己の美を理解して、武器を前面に押し出してくる理人に、ついド性癖をくすぐられる未羽の胸が騒ぐ。
むぐむぐ唇を噛んでときめきを耐える未羽に理人は問いかけた。
「休憩しない?ラテアート飲む?」
「飲みたいです。って、社長!詰めた鼻ティが真っ赤に染まってますよ!」
「未羽がむぐむぐ何か我慢してんのかわいくて、そりゃあ鼻ティも染まるよね世の真理☆」
鼻血垂れ社長がグッと親指を立ててポーズして、ウインクまでしてくれる。
まず鼻ティ先から滴る血を拭け。
鼻ティを一新した社長は、社内備え付けの高級コーヒーメーカーでラテアートを開始した。

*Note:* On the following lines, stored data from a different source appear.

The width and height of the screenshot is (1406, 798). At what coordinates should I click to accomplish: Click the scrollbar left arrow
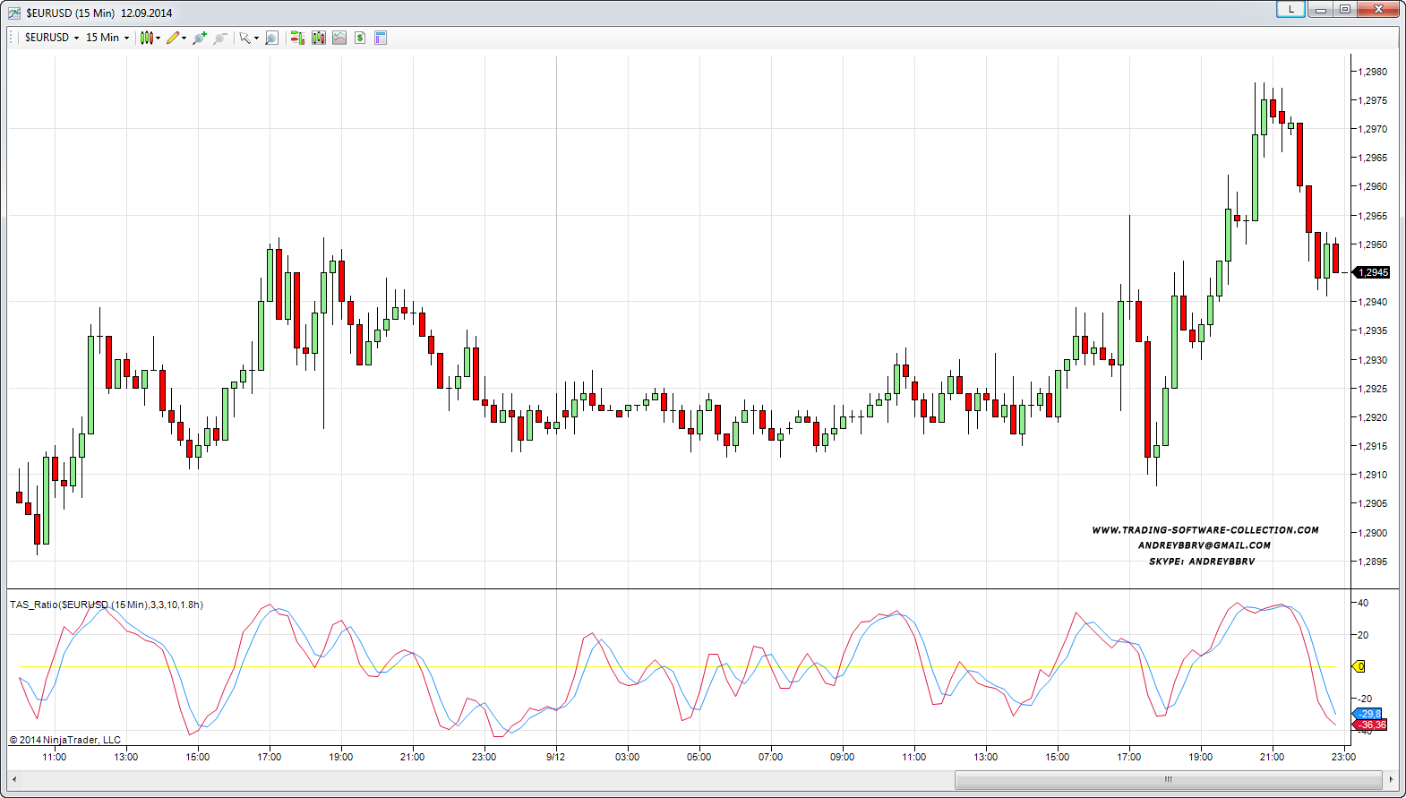14,779
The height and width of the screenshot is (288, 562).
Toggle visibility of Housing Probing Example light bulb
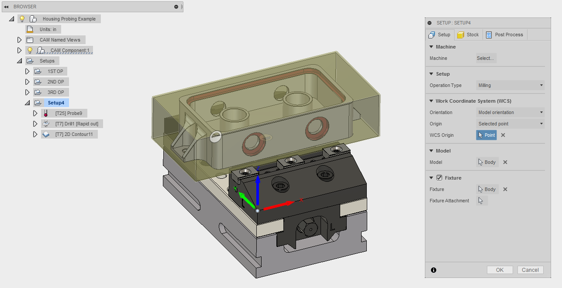click(x=22, y=18)
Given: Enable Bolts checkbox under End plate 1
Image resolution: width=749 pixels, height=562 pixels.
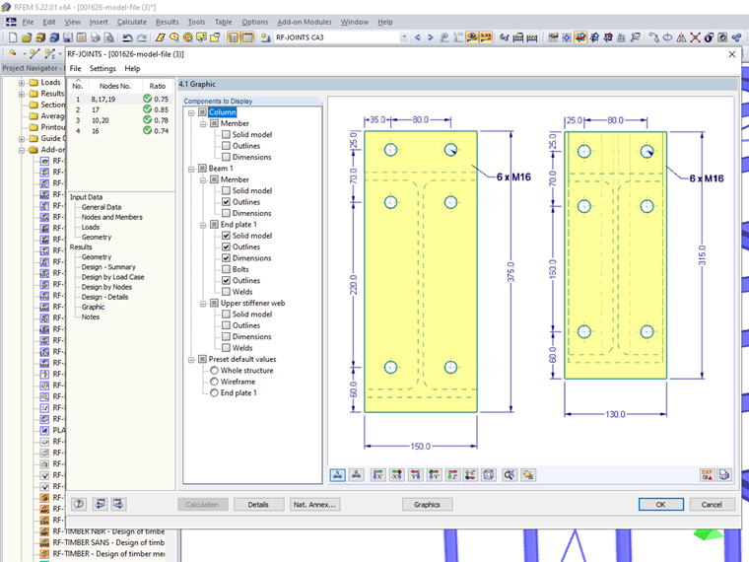Looking at the screenshot, I should point(228,269).
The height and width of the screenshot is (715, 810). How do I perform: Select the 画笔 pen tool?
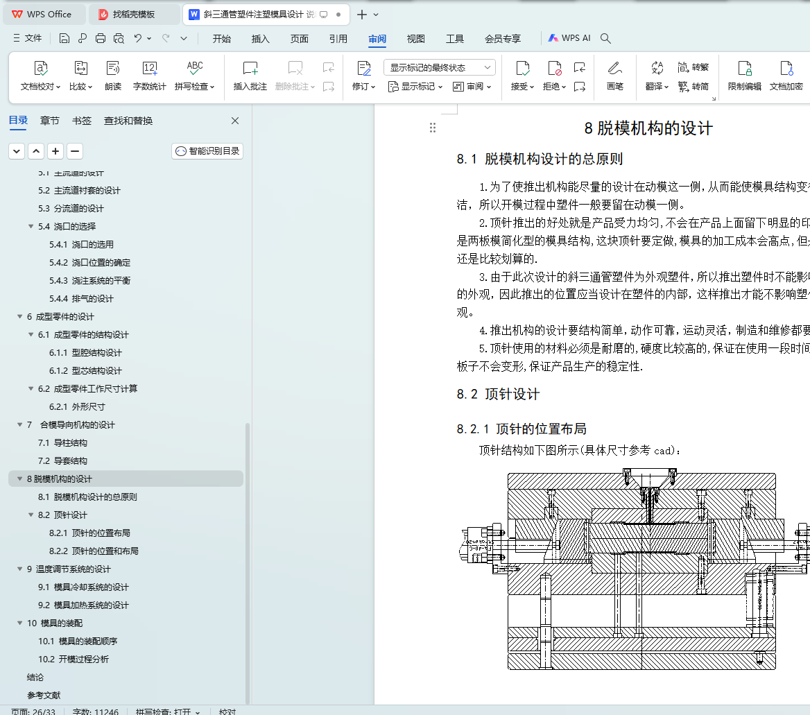(614, 69)
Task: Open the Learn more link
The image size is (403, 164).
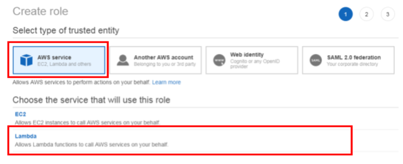Action: click(x=166, y=82)
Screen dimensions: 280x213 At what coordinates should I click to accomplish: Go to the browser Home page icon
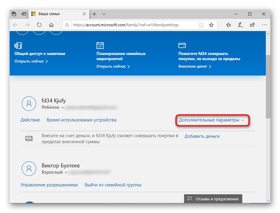coord(51,25)
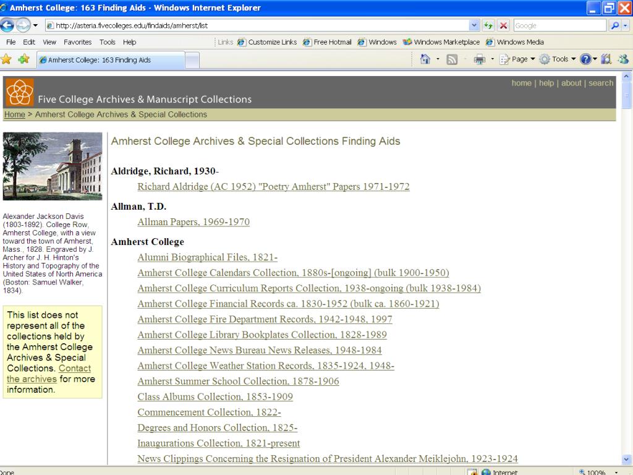Open the Page dropdown menu
Image resolution: width=633 pixels, height=475 pixels.
pos(517,59)

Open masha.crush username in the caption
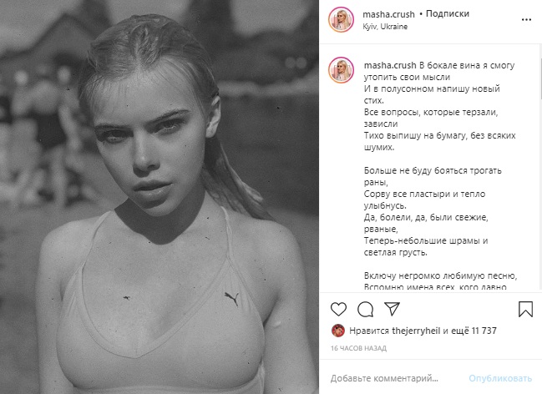390,65
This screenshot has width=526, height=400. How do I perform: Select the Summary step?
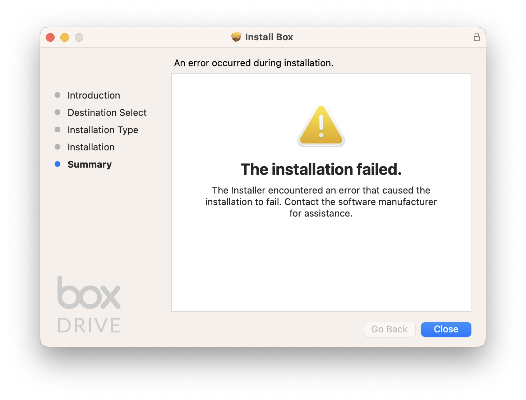point(89,164)
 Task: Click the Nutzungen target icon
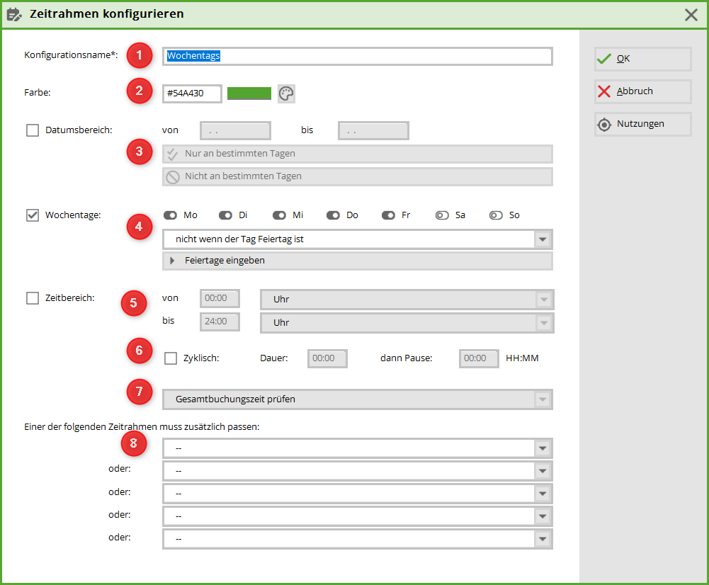[x=603, y=124]

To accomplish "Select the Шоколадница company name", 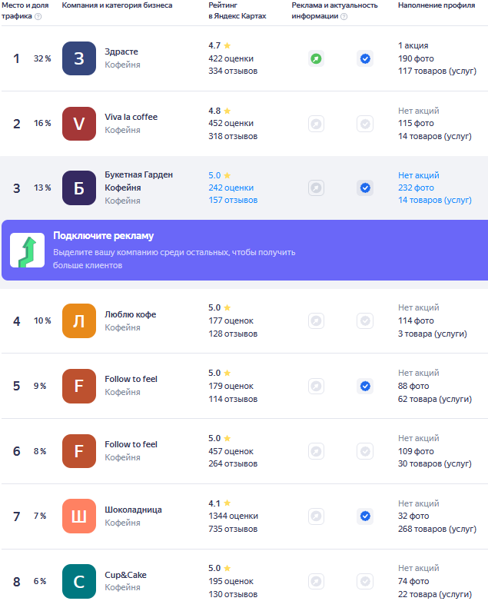I will point(133,510).
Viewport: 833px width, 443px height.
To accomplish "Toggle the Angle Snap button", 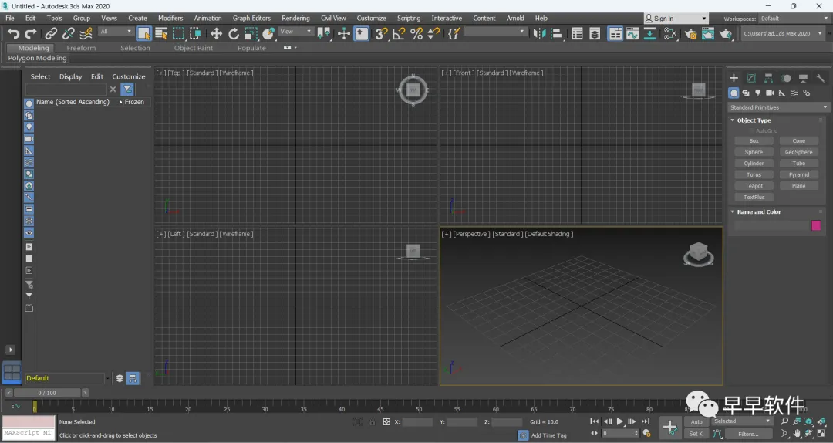I will [399, 33].
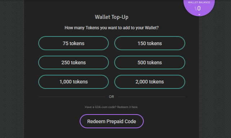
Task: Choose the 1,000 tokens option
Action: tap(74, 82)
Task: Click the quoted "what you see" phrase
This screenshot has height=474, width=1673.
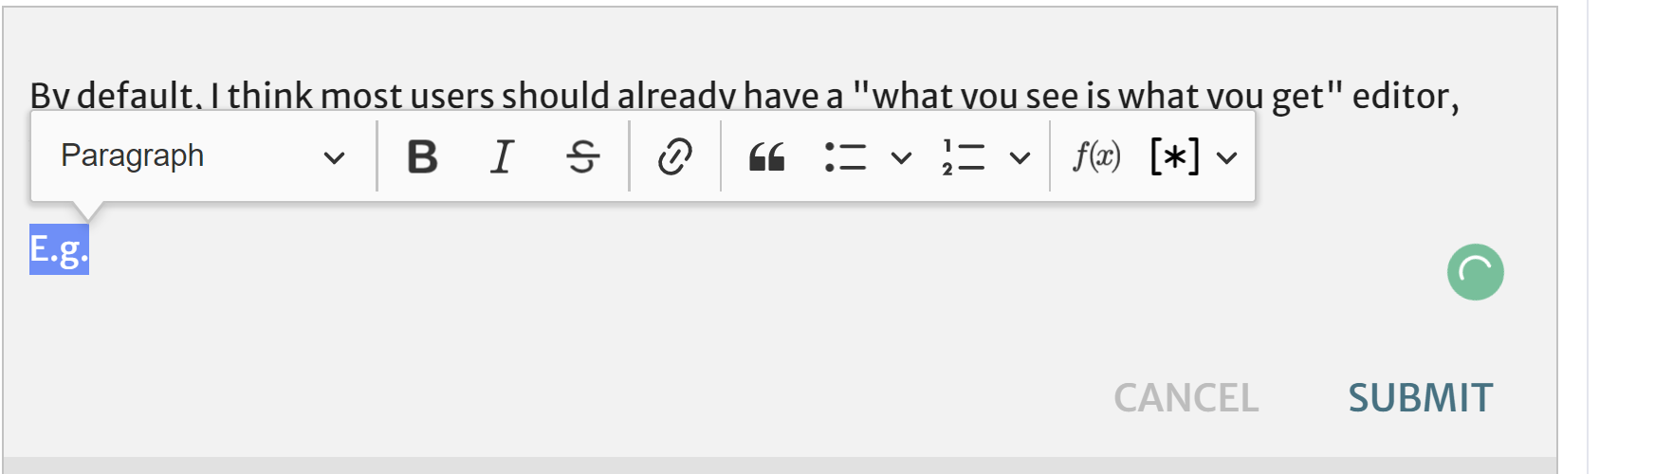Action: 975,96
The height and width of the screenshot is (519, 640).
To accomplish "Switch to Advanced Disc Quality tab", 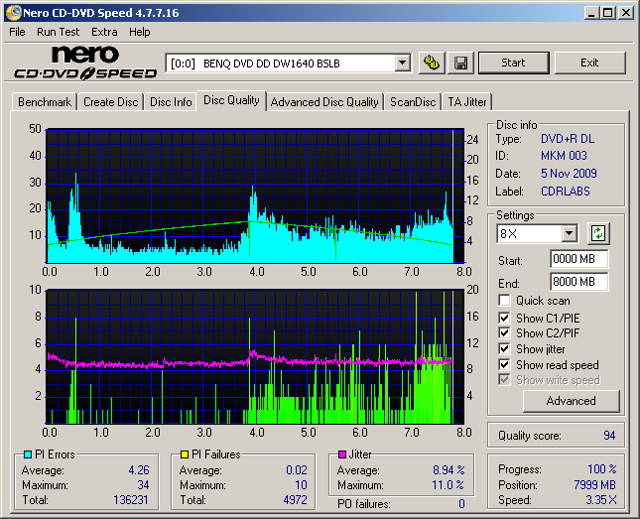I will [x=324, y=102].
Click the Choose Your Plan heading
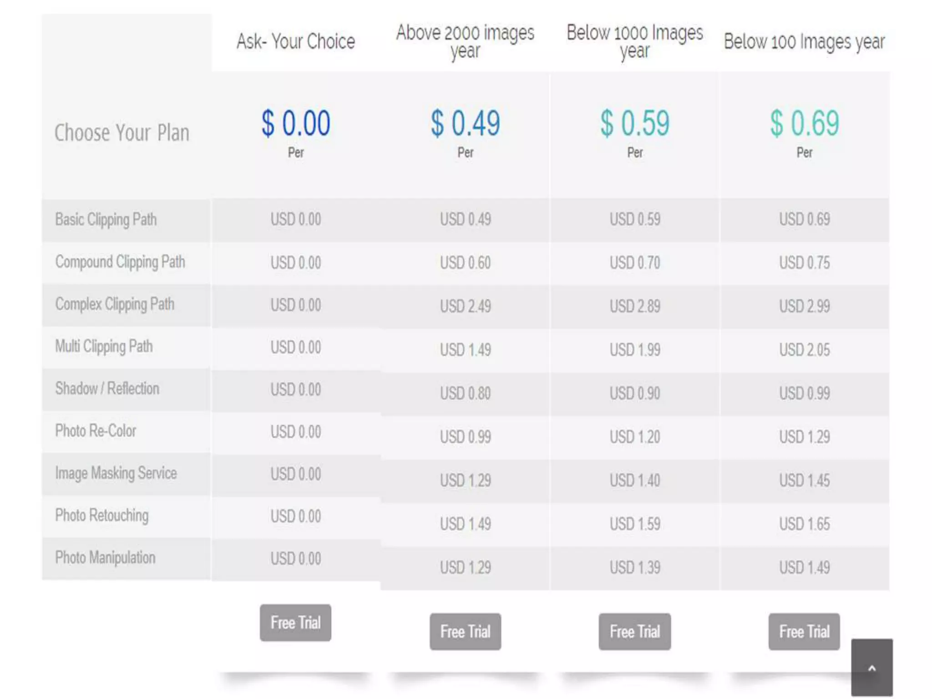 click(122, 132)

山のように出来上がる「失敗作」を社員に順番に配っていく。
社員はみんな、失敗したヤツね……と苦笑いして受け取った。
「一番上手に描けたやつ、未羽にあげるー!」
「え……これ猫を血祭りにして生贄にした絵ですか?」
理人が未羽につくってくれたラテアートははっきり言って下手、いや地獄絵図だった。
殺害現場を表現しましたと言われればまだ納得できるほどの禍々しさである。
なぜ彼はラテアートを志したのか理解しがたい。どう見ても才能がなさそうだ。
「辛辣な君もかわいいたまらんブッハ!」
「しゃ、社長!ラテが血の海でさらに地獄絵図です!ヒー!」
鼻ティをも吹き飛ばす勢いの流血をする理人に未羽が騒ぐ。
一連の光景に社員たちに笑いが巻き起こり、即黒子回収が派遣された。
社長を中心に雰囲気の良い会社は、未羽にとって実に居心地が良かった。
優しい社員たちと、鼻血は出るがド性癖な社長に甘やかされて、未羽はどんどん仕事にのめり込むようになっていった。